Pronounced /mɲa zo'i  tin 'exume/ (or "mgnazo*ï* tin*è*KHoumè", respelled in French, as I see it's OP's native langue).


----------



## shawnee

Δημήτρης said:


> I am surprised by the fact that noone mentioned "μια ζωή την έχουμε", which is far more idiomatic in Greek.
> Pronounced /mɲa zo'i  tin 'exume/ (or "mgnazo*ï* tin*è*KHoumè", respelled in French, as I see it's OP's native langue).
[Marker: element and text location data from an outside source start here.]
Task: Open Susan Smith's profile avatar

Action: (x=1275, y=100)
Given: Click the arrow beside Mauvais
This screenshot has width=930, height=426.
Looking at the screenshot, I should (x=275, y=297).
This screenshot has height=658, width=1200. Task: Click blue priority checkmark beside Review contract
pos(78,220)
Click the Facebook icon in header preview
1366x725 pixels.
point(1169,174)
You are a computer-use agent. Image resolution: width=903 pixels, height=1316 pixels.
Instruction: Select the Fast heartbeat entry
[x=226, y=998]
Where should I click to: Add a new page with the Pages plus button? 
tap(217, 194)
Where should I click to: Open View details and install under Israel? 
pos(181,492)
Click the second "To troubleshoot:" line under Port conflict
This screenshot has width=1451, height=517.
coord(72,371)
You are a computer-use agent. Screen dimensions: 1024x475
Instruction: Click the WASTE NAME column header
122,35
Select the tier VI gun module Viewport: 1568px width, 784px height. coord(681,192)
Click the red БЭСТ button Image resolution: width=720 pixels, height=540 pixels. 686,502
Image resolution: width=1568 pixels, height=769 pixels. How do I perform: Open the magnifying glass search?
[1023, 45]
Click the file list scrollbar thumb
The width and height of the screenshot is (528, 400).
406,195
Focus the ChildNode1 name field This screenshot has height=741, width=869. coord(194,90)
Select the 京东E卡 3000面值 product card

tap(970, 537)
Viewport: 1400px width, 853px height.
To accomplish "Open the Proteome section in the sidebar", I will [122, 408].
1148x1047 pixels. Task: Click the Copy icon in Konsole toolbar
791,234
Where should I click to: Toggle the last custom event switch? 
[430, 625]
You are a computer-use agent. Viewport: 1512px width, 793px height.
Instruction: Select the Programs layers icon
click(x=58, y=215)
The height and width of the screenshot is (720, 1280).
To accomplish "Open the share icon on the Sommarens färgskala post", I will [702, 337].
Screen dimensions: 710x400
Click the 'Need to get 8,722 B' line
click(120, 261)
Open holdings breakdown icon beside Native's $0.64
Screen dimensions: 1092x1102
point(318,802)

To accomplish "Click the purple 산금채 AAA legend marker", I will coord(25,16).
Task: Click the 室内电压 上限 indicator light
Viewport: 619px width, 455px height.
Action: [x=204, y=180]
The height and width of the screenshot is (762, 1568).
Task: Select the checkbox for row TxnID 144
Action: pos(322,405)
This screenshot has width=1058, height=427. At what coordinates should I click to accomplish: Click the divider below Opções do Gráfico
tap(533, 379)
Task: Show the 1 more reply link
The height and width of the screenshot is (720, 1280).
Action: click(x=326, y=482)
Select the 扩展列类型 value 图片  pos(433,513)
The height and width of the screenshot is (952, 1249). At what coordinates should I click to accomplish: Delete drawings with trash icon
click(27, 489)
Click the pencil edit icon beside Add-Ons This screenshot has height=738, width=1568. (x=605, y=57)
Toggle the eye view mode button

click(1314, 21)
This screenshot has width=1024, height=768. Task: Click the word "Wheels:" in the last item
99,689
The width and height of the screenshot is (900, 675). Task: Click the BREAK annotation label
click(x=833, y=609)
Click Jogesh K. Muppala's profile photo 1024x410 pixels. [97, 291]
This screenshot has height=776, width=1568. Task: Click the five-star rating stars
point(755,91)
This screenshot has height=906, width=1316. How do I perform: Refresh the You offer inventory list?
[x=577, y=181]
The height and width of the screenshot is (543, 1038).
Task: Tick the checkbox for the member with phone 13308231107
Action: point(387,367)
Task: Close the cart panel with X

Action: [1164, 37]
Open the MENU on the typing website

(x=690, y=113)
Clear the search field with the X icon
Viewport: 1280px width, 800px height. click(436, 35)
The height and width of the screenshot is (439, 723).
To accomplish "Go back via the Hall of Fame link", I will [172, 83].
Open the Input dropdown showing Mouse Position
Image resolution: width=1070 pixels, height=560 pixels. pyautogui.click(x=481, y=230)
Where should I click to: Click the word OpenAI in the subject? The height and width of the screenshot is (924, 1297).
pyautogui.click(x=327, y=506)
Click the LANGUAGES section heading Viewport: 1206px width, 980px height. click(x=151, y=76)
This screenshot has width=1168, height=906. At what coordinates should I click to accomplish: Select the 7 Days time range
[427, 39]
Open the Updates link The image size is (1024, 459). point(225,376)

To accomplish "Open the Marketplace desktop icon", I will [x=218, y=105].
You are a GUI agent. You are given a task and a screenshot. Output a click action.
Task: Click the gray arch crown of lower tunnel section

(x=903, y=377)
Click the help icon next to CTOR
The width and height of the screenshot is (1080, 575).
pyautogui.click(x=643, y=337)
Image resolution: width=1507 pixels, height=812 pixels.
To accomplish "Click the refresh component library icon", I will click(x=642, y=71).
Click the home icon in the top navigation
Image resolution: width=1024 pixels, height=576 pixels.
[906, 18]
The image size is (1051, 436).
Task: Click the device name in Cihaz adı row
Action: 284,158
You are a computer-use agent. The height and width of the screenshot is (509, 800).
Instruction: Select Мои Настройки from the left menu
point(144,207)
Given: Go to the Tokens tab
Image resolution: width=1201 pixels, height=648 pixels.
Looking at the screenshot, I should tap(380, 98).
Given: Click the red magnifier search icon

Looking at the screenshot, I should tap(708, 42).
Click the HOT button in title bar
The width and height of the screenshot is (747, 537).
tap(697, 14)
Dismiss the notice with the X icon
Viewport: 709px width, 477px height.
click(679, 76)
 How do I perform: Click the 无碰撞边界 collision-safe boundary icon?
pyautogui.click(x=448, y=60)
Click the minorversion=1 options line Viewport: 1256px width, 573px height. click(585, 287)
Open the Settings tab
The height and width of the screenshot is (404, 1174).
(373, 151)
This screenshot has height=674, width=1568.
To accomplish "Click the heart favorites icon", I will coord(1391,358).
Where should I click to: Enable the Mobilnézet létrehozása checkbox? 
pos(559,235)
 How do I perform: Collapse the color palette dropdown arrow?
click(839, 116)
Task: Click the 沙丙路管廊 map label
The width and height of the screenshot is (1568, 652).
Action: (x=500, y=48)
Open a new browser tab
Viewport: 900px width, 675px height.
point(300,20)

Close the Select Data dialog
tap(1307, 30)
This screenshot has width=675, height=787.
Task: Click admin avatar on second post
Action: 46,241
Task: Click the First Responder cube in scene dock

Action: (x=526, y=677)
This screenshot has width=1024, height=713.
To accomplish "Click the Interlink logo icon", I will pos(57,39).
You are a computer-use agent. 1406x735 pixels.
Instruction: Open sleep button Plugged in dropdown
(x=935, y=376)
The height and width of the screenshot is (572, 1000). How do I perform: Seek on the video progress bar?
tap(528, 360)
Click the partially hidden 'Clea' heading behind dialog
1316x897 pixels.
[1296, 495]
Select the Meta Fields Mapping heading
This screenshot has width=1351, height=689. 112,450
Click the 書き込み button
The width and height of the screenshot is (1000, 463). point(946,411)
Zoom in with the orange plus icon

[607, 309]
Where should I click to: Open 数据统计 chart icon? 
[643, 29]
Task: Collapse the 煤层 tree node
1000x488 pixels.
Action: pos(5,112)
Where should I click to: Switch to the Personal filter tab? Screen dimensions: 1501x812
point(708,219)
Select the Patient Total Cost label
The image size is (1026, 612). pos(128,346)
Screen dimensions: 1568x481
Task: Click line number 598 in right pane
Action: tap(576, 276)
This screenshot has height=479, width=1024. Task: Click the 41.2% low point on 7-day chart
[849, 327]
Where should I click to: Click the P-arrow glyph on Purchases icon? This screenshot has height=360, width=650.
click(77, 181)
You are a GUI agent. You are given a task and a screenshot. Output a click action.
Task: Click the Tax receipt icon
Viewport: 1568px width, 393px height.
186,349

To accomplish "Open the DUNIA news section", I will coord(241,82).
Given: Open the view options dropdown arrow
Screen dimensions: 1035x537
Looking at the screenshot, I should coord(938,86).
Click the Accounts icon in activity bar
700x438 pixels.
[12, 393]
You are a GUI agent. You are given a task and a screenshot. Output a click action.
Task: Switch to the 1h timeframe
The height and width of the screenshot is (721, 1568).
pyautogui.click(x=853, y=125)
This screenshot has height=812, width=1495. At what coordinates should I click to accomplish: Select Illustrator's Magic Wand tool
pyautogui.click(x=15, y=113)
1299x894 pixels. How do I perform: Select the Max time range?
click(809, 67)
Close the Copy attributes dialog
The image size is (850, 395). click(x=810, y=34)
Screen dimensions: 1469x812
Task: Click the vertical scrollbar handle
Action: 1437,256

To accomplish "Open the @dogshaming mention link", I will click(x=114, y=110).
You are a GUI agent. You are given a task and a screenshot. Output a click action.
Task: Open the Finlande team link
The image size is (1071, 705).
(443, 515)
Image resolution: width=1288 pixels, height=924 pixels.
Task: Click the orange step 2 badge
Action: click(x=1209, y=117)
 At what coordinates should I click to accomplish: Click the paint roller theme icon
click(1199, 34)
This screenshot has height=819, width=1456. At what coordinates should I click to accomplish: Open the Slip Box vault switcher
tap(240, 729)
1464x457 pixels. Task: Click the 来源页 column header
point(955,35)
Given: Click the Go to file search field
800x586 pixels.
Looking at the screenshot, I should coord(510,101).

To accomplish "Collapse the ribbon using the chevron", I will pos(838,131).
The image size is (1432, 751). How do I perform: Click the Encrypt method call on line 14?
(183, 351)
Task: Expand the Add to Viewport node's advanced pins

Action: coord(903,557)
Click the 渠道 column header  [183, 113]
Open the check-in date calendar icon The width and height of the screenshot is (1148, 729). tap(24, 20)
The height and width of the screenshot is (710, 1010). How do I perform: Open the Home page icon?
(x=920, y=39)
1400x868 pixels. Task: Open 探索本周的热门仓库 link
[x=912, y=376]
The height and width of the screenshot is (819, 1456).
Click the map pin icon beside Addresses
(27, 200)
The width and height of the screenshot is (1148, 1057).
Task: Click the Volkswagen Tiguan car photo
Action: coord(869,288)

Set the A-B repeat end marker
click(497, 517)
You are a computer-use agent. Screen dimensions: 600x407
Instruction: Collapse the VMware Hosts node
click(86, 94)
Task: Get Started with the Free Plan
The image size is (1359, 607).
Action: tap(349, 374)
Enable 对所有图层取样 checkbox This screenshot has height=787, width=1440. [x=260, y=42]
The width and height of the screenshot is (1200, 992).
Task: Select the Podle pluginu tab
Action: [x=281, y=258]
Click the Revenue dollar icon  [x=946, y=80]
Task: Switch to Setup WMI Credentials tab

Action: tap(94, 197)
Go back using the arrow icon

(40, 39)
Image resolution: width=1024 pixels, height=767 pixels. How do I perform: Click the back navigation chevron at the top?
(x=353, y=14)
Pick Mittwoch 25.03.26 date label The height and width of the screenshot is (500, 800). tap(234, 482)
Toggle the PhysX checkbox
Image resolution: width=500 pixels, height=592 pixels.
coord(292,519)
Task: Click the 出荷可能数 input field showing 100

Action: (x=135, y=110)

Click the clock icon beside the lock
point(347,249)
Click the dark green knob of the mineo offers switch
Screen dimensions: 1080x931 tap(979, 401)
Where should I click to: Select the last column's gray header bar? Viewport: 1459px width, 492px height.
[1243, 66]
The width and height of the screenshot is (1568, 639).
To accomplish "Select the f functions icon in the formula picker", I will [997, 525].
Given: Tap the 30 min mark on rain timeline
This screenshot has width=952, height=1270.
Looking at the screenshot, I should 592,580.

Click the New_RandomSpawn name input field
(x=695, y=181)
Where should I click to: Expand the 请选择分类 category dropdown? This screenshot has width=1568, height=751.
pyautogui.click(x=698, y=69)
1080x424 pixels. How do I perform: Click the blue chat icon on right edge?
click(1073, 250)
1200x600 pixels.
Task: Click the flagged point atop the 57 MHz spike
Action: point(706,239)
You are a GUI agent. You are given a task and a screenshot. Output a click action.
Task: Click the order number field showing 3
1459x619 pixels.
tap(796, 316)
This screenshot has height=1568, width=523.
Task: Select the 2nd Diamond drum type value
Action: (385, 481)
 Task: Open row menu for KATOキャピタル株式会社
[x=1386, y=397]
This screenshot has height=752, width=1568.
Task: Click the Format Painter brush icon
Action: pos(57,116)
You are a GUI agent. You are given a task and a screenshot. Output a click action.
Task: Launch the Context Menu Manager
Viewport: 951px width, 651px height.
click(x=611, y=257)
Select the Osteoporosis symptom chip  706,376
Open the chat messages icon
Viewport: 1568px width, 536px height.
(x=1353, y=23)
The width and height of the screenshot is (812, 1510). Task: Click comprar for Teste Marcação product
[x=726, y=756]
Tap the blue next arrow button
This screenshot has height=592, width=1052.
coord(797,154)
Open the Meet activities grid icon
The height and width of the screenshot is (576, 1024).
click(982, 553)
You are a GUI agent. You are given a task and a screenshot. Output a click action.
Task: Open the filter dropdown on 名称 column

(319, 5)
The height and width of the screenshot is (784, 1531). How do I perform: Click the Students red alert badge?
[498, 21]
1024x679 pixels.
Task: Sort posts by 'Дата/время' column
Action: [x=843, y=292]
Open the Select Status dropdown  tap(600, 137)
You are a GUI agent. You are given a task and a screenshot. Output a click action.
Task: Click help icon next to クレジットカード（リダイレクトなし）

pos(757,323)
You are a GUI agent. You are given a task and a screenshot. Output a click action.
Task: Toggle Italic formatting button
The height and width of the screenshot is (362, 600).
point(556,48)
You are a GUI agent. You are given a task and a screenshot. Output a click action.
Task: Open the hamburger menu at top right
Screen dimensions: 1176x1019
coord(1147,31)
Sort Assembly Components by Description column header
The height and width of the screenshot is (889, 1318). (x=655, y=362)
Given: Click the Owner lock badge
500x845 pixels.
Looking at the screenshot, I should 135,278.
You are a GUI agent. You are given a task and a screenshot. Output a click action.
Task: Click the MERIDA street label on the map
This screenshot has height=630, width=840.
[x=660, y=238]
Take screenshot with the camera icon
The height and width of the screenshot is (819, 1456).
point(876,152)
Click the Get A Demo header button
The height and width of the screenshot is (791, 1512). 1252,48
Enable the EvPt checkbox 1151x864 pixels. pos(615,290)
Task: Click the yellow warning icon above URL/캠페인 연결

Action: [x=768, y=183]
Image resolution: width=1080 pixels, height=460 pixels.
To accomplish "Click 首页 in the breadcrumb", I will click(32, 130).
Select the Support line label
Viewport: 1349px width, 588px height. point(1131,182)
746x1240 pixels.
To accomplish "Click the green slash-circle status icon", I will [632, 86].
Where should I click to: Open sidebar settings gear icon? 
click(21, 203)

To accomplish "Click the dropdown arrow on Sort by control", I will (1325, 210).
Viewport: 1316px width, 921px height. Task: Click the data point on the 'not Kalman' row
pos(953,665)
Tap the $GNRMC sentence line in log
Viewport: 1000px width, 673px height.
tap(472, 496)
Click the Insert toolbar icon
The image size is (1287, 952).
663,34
And a great song too  «... και αν δεν την γλεντισουμέ», just like « μια φορά μονάχα ζούμε μες στον ψευτικό ντουνιά»


----------



## Perseas

Δημήτρης said:


> I am surprised by the fact that noone mentioned "μια ζωή την έχουμε", which is far more idiomatic in Greek.


Δημήτρη, 
if by "far more idiomatic" you mean more correct Greek, I don't agree. It depends on the situation. If the situation were more serious/severe , I would hesitate about using it (maybe because this phrase would remind people of the song mentioned by shawnee). 
P.S. "μια φορά μονάχα ζούμε" is the same as "ζούμε μονάχα μια φορά"; only the order of the words changes.


----------



## Δημήτρης

More idiomatic, as in more, how should I say it, colloquial? Not sounding suspiciously like a calque phrase? I never implied that it was grammatically incorrect.


----------



## shawnee

Perseas said:


> Δημήτρη,
> 
> P.S. "μια φορά μονάχα ζούμε" is the same as "ζούμε μονάχα μια φορά"; only the order of the words changes.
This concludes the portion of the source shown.